At a theoretical level, Assembling India’s Constitution reorients the study of postcolonial state formation. It reframes constitution-making not as an act of state-building but as a technology of social transformation. The authors’ insistence that ‘in India, the Constitution did not produce democracy; democratization preceded the Constitution’ destabilizes Eurocentric models of constitutionalism rooted in revolution or rupture. Their argument finds echoes in Ranabir Samaddar’s ‘materiality of politics’ and Partha Chatterjee’s ‘political society’, where the subaltern’s claim-making becomes constitutive of state legitimacy. The book thus bridges normative constitutional theory with empirical social history, offering a vocabulary to think about constitutionality from below.

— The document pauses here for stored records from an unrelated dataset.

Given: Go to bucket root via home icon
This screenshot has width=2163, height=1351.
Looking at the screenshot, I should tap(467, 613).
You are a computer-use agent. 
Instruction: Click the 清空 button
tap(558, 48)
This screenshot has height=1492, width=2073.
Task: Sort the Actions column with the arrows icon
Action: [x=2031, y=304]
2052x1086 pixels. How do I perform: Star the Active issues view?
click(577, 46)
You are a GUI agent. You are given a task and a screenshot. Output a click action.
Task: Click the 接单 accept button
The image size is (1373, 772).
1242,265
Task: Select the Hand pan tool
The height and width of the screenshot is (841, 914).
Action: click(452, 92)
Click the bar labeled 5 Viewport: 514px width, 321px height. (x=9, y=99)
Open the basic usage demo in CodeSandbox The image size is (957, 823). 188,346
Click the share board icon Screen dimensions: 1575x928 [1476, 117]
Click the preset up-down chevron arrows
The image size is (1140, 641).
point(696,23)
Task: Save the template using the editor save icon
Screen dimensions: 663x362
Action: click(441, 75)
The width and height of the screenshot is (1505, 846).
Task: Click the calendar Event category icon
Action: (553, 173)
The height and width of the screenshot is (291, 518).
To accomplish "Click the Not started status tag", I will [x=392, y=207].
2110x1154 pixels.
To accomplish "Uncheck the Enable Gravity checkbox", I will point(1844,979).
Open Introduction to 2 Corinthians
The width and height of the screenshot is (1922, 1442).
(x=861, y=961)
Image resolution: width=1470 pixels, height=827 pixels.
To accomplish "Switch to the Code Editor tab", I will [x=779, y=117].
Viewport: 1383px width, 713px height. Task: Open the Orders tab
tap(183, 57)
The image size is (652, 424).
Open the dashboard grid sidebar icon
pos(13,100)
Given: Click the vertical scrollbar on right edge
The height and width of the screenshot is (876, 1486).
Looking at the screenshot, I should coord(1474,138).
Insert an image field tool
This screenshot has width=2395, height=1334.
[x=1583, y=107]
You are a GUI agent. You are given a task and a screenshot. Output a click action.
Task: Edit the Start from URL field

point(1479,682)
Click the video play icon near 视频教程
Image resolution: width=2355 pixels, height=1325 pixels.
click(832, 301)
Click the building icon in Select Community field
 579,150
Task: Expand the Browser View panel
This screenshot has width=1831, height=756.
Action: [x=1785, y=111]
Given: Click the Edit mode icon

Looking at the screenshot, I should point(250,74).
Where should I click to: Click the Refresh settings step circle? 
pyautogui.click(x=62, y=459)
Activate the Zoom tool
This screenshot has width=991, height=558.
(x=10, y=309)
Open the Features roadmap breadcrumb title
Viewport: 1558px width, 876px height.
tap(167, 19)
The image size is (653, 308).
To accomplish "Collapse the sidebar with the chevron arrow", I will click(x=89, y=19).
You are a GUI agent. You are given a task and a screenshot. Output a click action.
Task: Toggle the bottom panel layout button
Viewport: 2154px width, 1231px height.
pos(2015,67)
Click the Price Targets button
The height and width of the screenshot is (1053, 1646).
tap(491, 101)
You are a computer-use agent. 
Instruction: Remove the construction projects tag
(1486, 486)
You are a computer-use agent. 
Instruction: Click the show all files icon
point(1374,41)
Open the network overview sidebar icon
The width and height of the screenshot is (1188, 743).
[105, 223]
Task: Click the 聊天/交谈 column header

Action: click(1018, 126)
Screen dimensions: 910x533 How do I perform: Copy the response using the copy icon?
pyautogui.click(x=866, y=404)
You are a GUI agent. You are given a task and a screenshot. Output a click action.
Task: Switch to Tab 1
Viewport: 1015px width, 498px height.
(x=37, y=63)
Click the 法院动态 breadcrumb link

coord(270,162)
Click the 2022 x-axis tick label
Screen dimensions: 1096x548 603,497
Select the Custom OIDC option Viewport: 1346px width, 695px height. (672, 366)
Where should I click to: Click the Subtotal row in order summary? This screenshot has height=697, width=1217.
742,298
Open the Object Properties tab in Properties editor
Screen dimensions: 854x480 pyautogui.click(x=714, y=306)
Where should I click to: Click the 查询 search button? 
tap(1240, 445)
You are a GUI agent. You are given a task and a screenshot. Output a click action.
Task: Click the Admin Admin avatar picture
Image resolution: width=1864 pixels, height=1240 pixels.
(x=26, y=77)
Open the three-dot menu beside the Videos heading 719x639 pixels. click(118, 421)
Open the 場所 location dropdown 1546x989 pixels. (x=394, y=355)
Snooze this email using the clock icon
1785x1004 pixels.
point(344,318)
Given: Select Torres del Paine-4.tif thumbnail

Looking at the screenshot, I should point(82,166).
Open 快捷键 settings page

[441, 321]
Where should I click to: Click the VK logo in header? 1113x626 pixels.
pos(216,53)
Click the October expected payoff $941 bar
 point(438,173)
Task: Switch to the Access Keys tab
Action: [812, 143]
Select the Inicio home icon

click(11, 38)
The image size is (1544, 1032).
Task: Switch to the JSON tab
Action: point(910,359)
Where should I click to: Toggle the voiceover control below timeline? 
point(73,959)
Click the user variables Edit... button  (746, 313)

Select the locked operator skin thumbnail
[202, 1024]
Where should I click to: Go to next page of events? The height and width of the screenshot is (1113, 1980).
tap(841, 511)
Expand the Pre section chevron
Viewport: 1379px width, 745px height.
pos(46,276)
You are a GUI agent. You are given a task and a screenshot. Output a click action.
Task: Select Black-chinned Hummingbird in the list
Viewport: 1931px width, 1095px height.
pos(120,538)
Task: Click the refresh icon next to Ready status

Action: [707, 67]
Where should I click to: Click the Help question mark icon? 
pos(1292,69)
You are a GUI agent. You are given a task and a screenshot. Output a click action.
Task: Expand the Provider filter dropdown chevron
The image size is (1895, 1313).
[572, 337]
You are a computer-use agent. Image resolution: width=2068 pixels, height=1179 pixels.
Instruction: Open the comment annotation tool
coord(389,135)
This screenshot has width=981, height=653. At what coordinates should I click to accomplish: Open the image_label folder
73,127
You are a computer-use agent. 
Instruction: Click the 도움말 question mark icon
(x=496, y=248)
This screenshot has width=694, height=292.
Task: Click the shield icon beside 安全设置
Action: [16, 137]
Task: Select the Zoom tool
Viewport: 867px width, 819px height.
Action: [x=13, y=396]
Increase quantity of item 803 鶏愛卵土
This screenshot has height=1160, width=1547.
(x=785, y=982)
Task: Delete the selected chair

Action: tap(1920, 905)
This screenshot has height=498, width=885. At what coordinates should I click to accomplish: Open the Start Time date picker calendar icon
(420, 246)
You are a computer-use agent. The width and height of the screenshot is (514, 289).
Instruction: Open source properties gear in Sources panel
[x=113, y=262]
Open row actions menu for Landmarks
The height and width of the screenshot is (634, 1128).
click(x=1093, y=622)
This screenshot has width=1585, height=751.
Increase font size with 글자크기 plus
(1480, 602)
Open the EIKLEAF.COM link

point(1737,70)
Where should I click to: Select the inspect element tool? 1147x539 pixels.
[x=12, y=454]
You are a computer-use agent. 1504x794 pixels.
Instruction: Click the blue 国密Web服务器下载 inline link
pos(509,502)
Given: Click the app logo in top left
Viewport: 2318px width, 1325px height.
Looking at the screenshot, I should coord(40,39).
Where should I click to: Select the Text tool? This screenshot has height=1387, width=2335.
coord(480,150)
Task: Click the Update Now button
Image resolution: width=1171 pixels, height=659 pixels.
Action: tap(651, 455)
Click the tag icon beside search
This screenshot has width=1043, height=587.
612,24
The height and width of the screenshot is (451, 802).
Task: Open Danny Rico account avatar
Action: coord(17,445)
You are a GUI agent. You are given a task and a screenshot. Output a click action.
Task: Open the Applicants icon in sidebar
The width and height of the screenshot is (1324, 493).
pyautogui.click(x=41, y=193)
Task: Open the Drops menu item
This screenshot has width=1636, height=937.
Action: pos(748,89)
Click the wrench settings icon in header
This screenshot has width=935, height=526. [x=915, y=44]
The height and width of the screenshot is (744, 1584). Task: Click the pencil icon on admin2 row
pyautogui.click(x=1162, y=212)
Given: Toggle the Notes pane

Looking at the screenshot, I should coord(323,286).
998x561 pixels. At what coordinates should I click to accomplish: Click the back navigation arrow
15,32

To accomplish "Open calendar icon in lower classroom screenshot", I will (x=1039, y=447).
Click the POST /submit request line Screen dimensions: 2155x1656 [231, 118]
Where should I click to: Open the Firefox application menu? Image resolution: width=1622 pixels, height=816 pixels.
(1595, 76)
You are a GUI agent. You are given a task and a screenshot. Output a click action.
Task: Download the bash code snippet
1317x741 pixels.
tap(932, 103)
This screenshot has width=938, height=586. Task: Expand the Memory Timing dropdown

Importantly, De and Shani’s narrative arrives at a politically charged moment. Writing in the shadow of what Tarunabh Khaitan terms ‘executive aggrandisement’ and James Manor’s ‘competitive authoritarianism’, the authors see in the Constitution’s continued invocation by ordinary citizens—during protests, elections, and civic rituals—a renewal of its founding energy. Their observation that the printed Constitution became a bestseller during the 2024 elections powerfully underscores this cyclical revival of constitutional consciousness.
Assembling India’s Constitution ultimately reconstructs not only an archive but an ethos. It compels readers to rethink the Constitution as a living democratic archive, continually authored by the people it governs. By re-inscribing the subaltern and the peripheral into India’s constitutional history, De and Shani extend the temporal and spatial boundaries of the founding moment. Their work stands as both a scholarly achievement and a civic intervention, reminding us that constitutionalism, at its best, is not a legal inheritance but a collective project of imagination and struggle.
If Granville Austin gave us the Constitution as the ‘cornerstone of a nation’, De and Shani give us the Constitution as the conversation of a people. Their book is indispensable reading for historians, political theorists, and citizens alike—an invitation to revisit the making of the Indian Republic not as a closed chapter, but as an open, ongoing assembly.
Asis Mistry is Assistant Professor, Political Science, University of Calcutta, India, and specializes in Ethnic and Nationalist Politics, Contemporary Political Theory and Democratic Politics.